Hundreds have flocked to the US Capitol to protest against the corrupting role of money in politics, prompting mass arrests. Rising inequality has increasingly become a political issue ahead of presidential election.
More than 400 protesters were arrested on Monday for failing to disperse from the East Front of the Capitol building. Most were charged with "crowding, obstructing and incommoding," US Capitol Police said in a statement.
The peaceful demonstration is part of a series of protests in Washington this week by a coalition of groups called "Democracy Spring" reflecting the anger over money-for-influence in US politics.
The demonstrators chanted slogans like "one person, one vote" and "money out of politics" as well as demonstrating against stringent state voter ID laws they complain disenfranchise voters.
Democracy Spring traces its roots to the Occupy movement, and its rise coincides with the populist presidential campaigns of Democrat Bernie Sanders and Republican Donald Trump, both of whom speak against the influence of campaign cash on politicians.
"We believe this is the people's house, and Congress should be responsive to the people.
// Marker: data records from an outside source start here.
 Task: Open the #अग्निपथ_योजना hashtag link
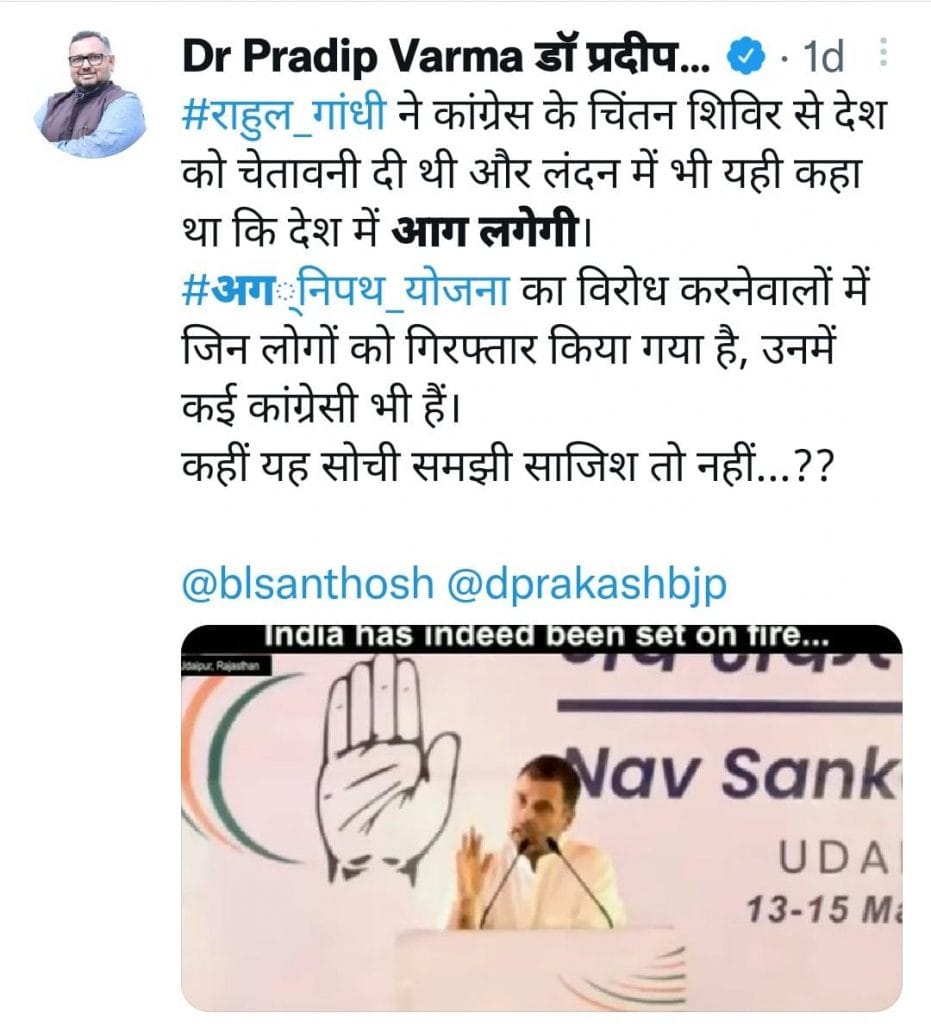click(x=345, y=289)
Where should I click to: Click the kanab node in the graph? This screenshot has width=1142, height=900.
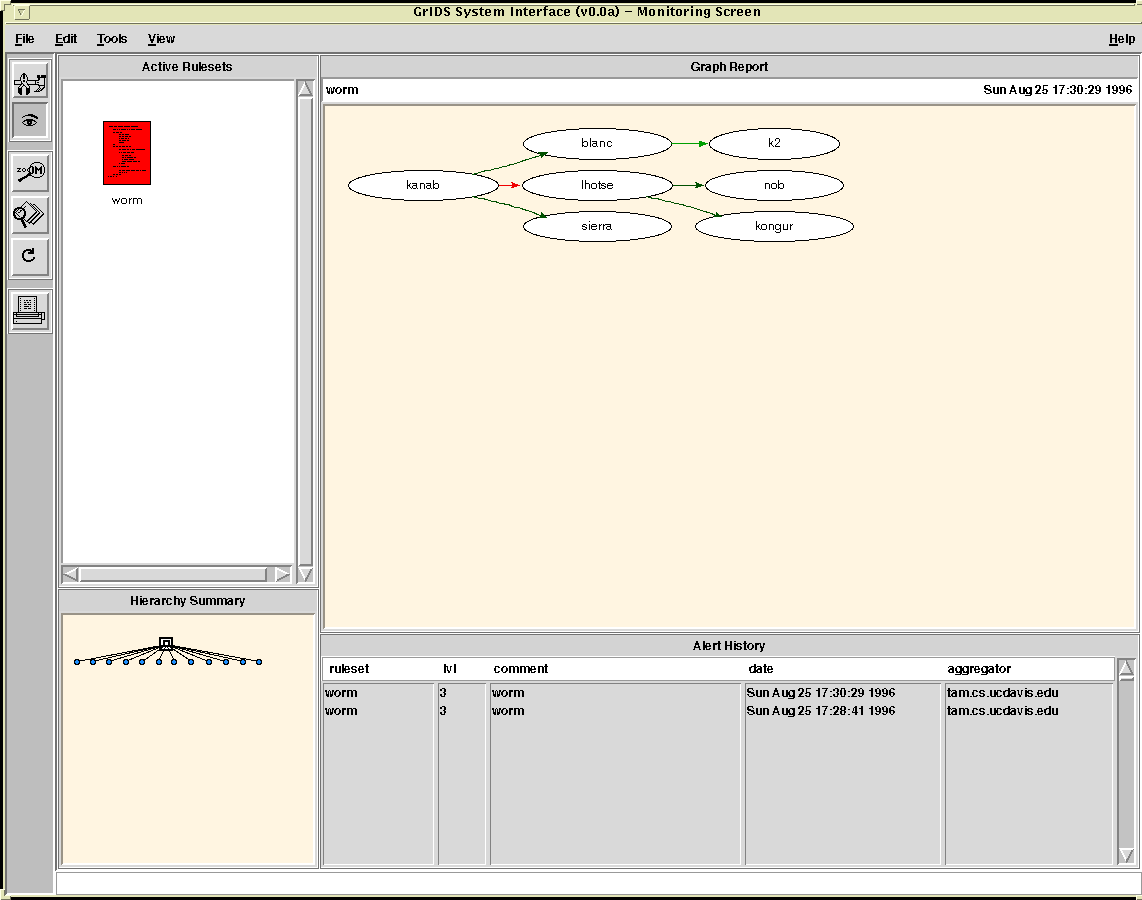point(423,185)
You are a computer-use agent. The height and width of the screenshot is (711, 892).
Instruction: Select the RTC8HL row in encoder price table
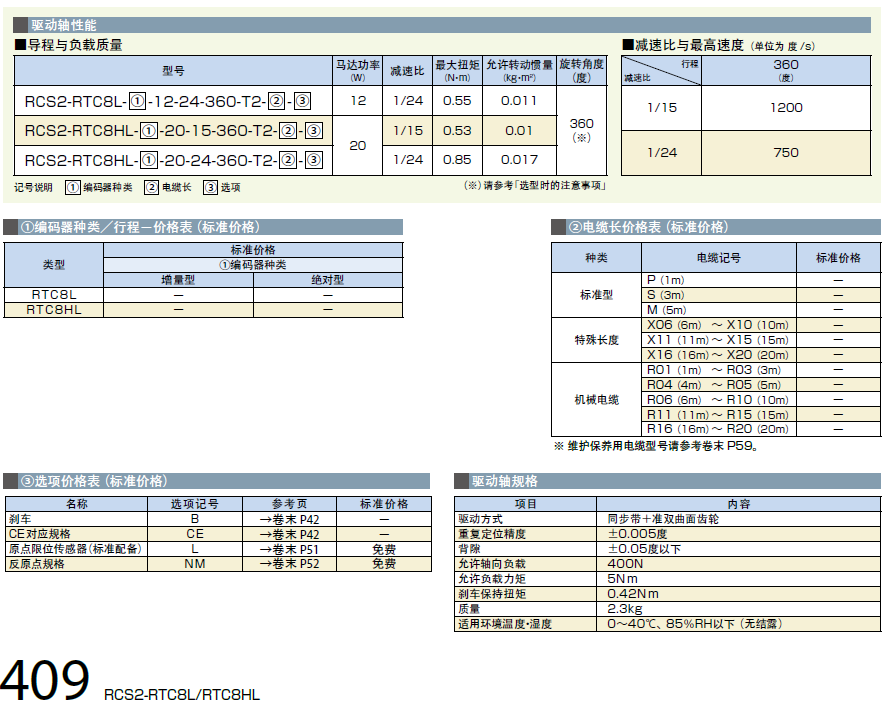coord(54,310)
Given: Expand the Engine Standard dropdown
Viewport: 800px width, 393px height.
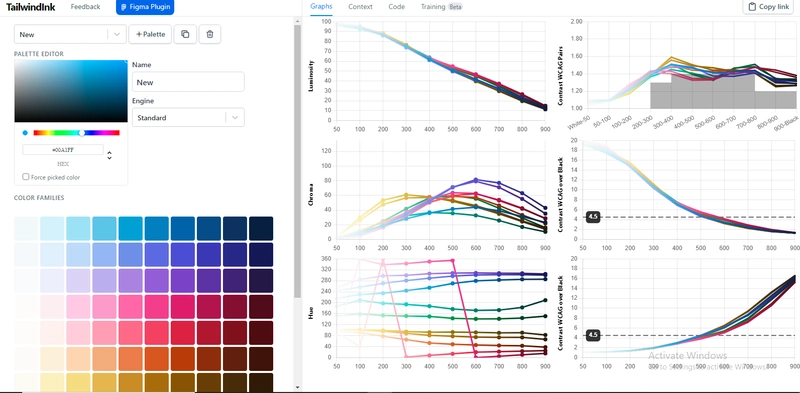Looking at the screenshot, I should point(188,117).
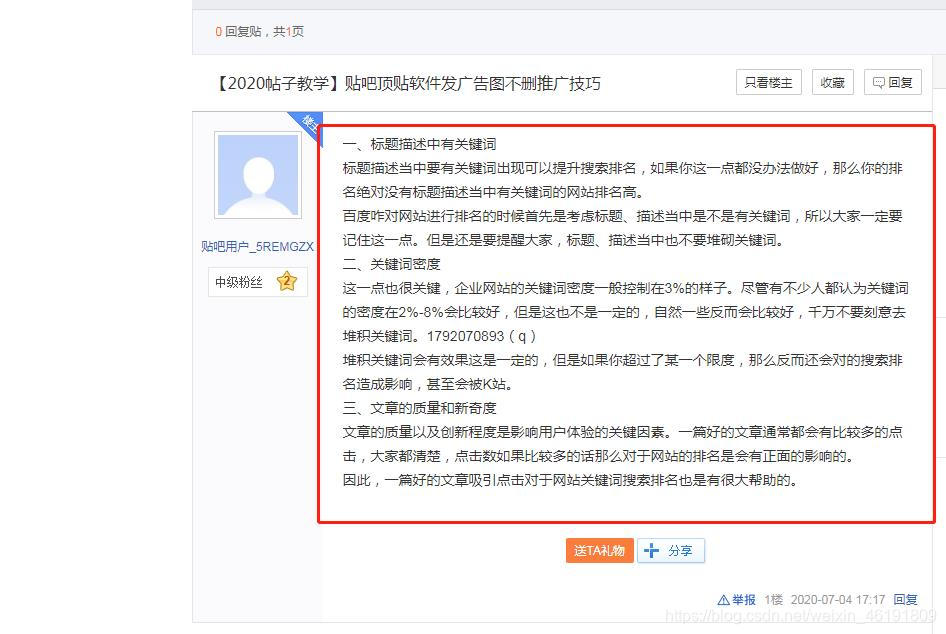The image size is (946, 634).
Task: Send a gift with 送TA礼物 button
Action: [600, 550]
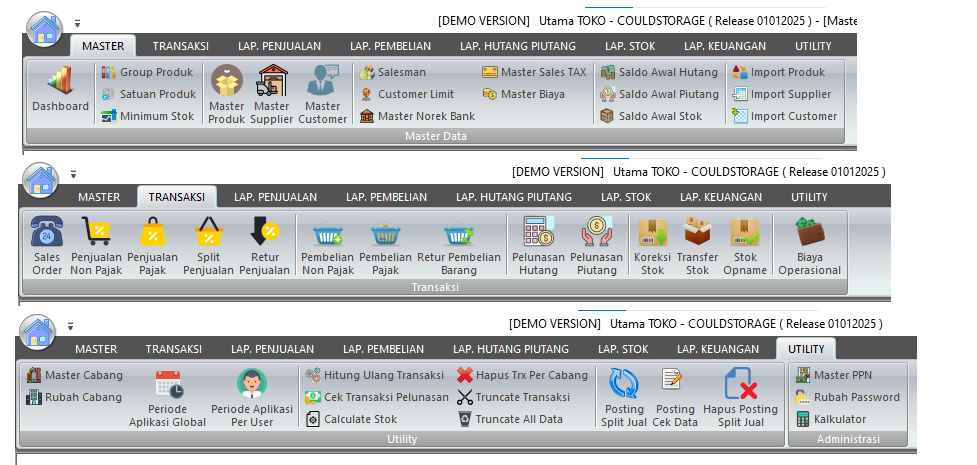
Task: Open Pelunasan Hutang
Action: 539,234
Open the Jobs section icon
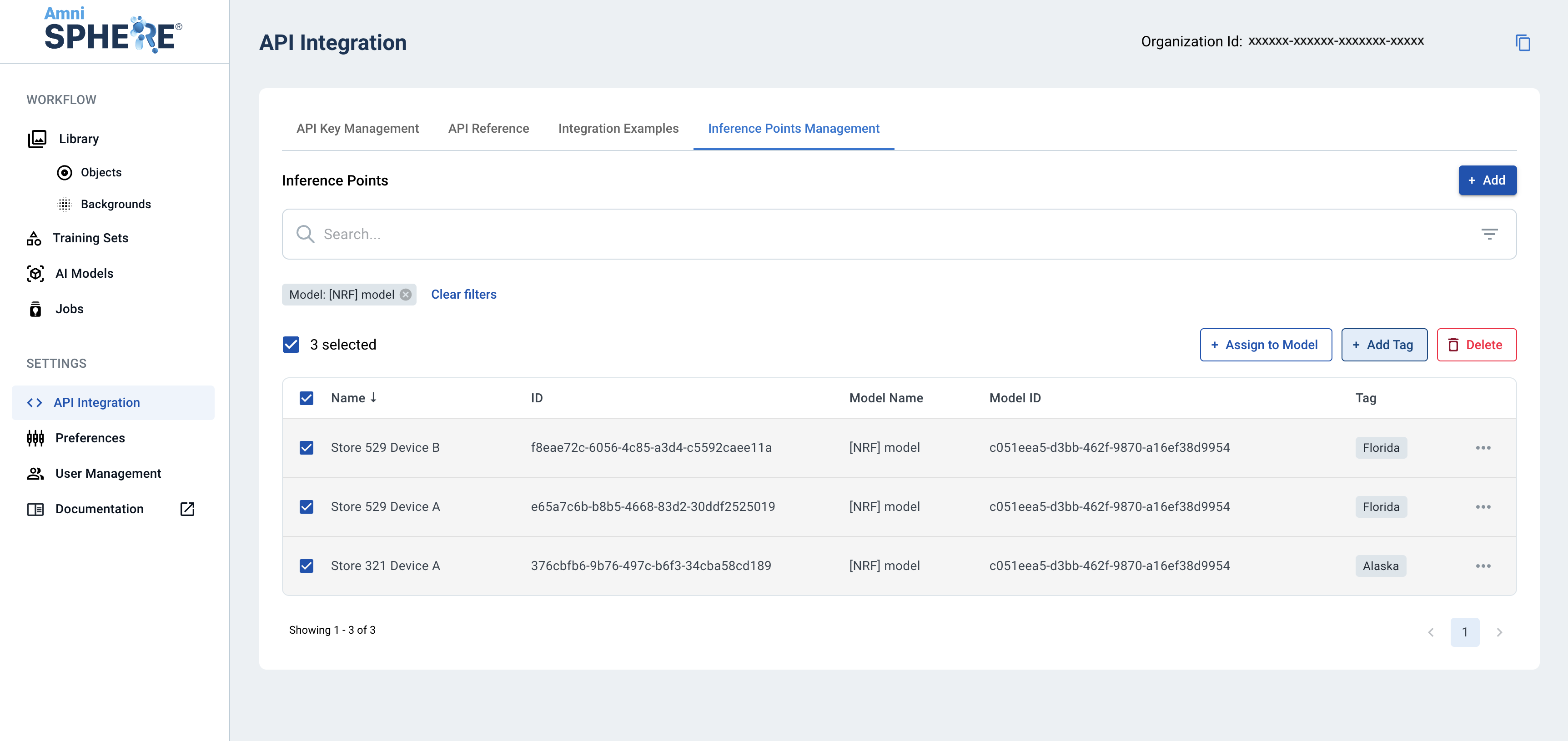Viewport: 1568px width, 741px height. 35,309
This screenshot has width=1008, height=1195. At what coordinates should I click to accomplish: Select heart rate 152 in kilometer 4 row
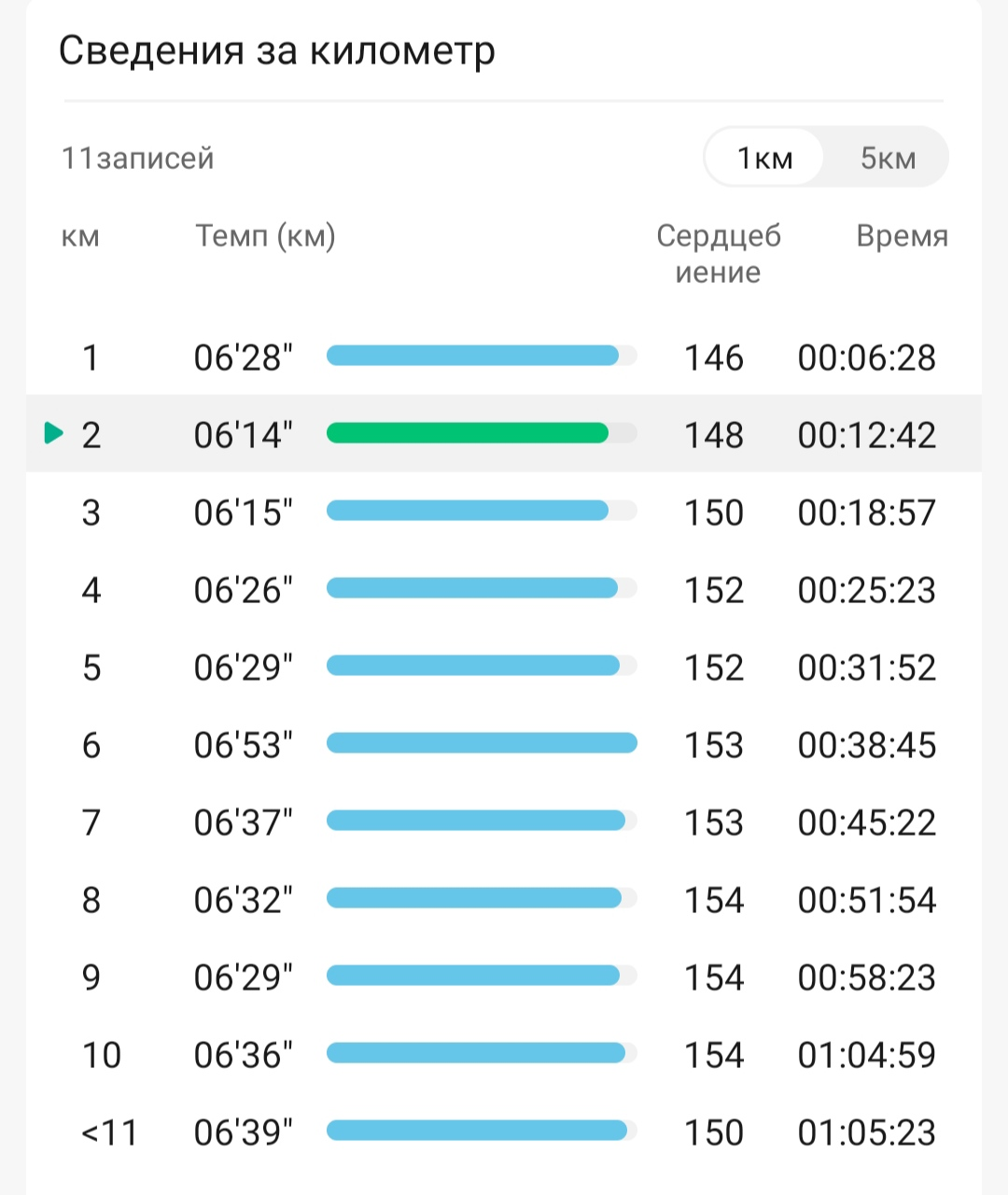coord(714,590)
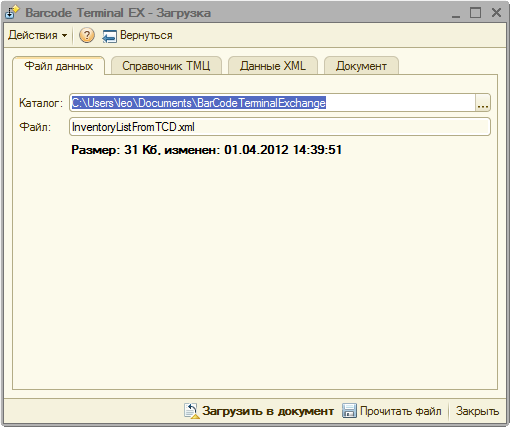The width and height of the screenshot is (510, 427).
Task: Click the Barcode Terminal title bar icon
Action: 12,12
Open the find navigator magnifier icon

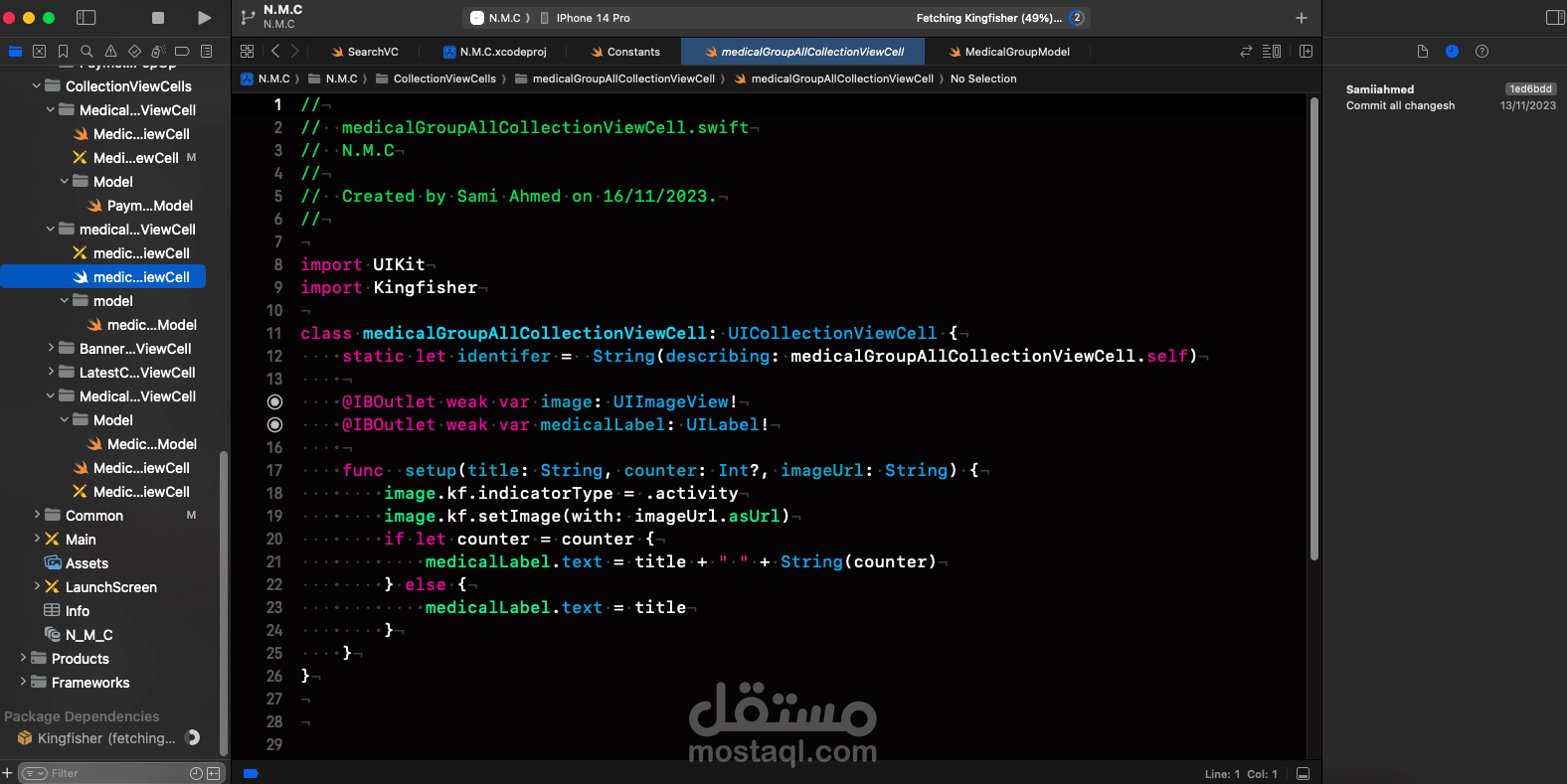click(x=87, y=51)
We need to protect voting rights," said Peter Callahan, the group's communications coordinator.
While most of the groups involved are associated more with left-wing Democrats than right-wing Republicans, Callahan said the group was nonpartisan.
"We see populism on the rise on both sides of the spectrum. Americans are sick and tired of their politicians being bought and paid for," Callahan said.
Some flew banners that read "Earn back our trust," "Sweep big money out of politics" and "Protect voting rights."
Some had marched the 140 miles (225 kilometers) from the city of Philadelphia to Washington DC over the past week.
Democracy Spring said on its website that its supporters call on Congress to "end the corruption of big money in our politics and ensure free and fair elections in which every American has an equal voice."
A poll published in January by Esquire magazine found 52 percent of those polled say the American dream is dead, and 54 percent believe they are worse off than they thought they would be when they were younger.
Rising inequality an increasingly political issue
Rising inequality has become a growing political campaign issue ahead of the US presidential election. In fact, a study released Monday showed that the richest 1 percent of Americans live on average nearly 15 years longer than poorer citizens.
The study by Stanford University economist Raj Chetty and published by the Journal of the American Medical Association is based on billions of data points from US tax and retirement authorities. It shows that the rich live longer regardless of where they live.
"There was a larger increase in life expectancy for higher income groups during the 2000s," the study said. "For example, men in the bottom 1 percent of the income distribution at the age of 40 years in the United States have life expectancies similar to the mean life expectancy for 40-year-old men in Sudan and Pakistan."